*Stated task:*
From the line with "Where should I click to: Click the value" to the line with "tap(124, 431)", swap "column header" for "column title" and reproduce those lines with nothing else changed.

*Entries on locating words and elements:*
◇ ◇ ◇ ◇ ◇

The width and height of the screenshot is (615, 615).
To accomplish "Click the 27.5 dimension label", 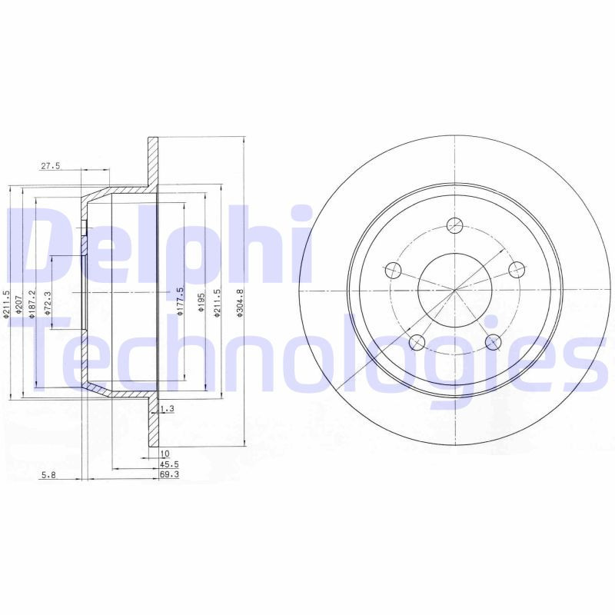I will coord(50,166).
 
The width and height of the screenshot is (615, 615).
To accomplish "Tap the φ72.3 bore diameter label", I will coord(47,303).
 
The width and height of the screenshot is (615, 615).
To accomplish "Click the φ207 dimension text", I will coord(18,301).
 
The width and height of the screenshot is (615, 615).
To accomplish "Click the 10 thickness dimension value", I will coord(164,454).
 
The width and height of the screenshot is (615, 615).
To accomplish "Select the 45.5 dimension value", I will coord(169,465).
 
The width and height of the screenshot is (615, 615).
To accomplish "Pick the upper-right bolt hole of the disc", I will coord(517,269).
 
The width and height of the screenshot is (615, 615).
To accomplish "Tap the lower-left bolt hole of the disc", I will coord(417,342).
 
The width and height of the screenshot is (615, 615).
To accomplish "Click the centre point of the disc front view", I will coord(455,291).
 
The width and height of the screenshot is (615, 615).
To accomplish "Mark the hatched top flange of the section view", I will coord(152,161).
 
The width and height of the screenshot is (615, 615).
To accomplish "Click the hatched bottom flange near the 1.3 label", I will coord(152,423).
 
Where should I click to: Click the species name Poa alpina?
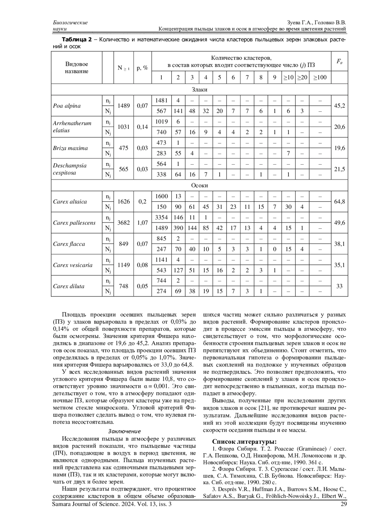tap(67, 106)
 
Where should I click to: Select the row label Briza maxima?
tap(70, 148)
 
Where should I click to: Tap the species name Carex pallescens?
tap(74, 223)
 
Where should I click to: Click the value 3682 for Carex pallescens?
tap(124, 223)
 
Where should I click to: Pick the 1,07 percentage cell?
tap(143, 223)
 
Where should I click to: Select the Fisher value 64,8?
tap(339, 202)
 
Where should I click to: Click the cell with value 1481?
tap(161, 100)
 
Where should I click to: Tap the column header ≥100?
tap(320, 78)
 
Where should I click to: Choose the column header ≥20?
tap(302, 78)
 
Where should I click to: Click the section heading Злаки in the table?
tap(199, 90)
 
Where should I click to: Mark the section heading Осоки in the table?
tap(199, 186)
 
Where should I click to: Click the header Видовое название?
tap(77, 68)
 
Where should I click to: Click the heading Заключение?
tap(124, 431)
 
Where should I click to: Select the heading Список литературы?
tap(244, 441)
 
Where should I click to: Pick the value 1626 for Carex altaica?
tap(124, 202)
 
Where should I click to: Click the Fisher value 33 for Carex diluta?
tap(339, 286)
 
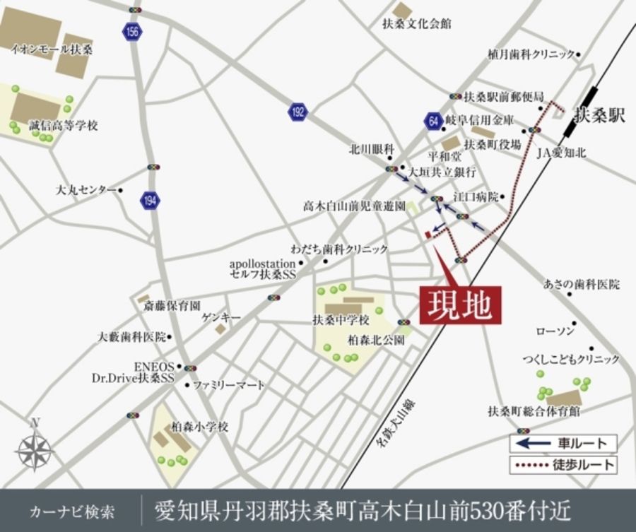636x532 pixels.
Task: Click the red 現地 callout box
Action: tap(460, 305)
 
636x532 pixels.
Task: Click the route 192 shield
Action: tap(298, 111)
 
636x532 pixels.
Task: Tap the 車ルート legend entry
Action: tap(563, 443)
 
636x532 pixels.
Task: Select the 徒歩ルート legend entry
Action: tap(563, 465)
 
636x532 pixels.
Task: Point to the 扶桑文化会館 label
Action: tap(416, 24)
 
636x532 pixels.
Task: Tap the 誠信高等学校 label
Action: tap(64, 125)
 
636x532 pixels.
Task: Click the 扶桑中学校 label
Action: tap(341, 320)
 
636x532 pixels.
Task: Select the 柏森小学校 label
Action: tap(200, 427)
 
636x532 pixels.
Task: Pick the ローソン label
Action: tap(556, 331)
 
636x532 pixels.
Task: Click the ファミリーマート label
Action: tap(229, 385)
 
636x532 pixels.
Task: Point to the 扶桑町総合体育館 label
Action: tap(534, 410)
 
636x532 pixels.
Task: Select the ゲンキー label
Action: tap(220, 318)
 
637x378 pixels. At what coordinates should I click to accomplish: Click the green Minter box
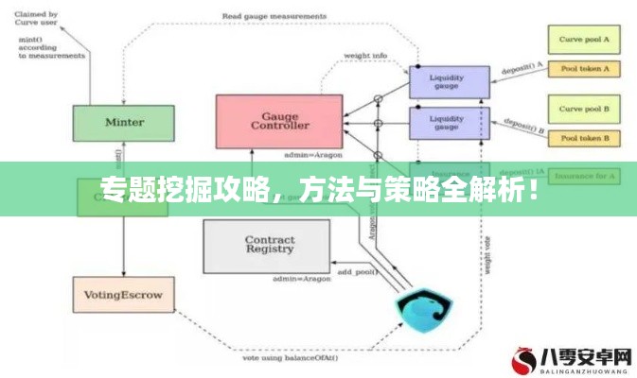point(124,123)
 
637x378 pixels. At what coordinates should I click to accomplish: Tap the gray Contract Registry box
point(270,246)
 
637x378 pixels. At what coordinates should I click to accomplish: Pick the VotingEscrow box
point(124,296)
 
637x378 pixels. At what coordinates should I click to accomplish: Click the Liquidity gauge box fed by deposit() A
point(449,82)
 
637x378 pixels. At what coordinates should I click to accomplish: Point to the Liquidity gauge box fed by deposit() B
point(449,124)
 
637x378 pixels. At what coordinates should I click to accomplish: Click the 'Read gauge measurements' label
point(270,15)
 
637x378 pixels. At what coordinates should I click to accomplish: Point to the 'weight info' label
point(364,56)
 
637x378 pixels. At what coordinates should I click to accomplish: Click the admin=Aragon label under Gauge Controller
point(312,154)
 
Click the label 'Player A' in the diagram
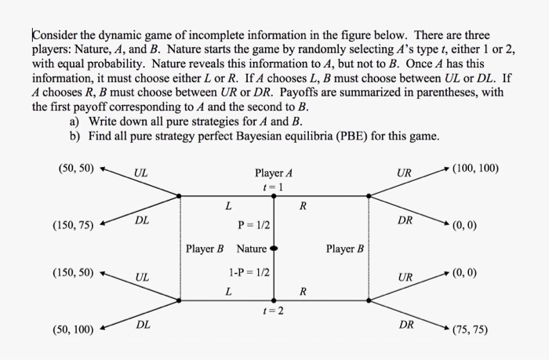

◇ ◇ ◇ ◇ ◇

*Response to the exercise:*
Where should I click to: Click the value 3682 for Carex pallescens?
tap(124, 223)
 
Where should I click to: Pick the 1,07 percentage cell?
tap(143, 223)
 
Where should I click to: Select the Fisher value 64,8?
tap(339, 202)
 
Where should I click to: Click the cell with value 1481?
tap(161, 100)
 
Where should I click to: Tap the column title ≥100?
tap(320, 78)
 
Where should I click to: Choose the column title ≥20?
tap(302, 78)
 
Where should I click to: Click the section heading Злаки in the table?
tap(199, 90)
 
Where should I click to: Mark the section heading Осоки in the table?
tap(199, 186)
 
Where should I click to: Click the header Видовое название?
tap(77, 68)
 
Where should I click to: Click the heading Заключение?
tap(124, 431)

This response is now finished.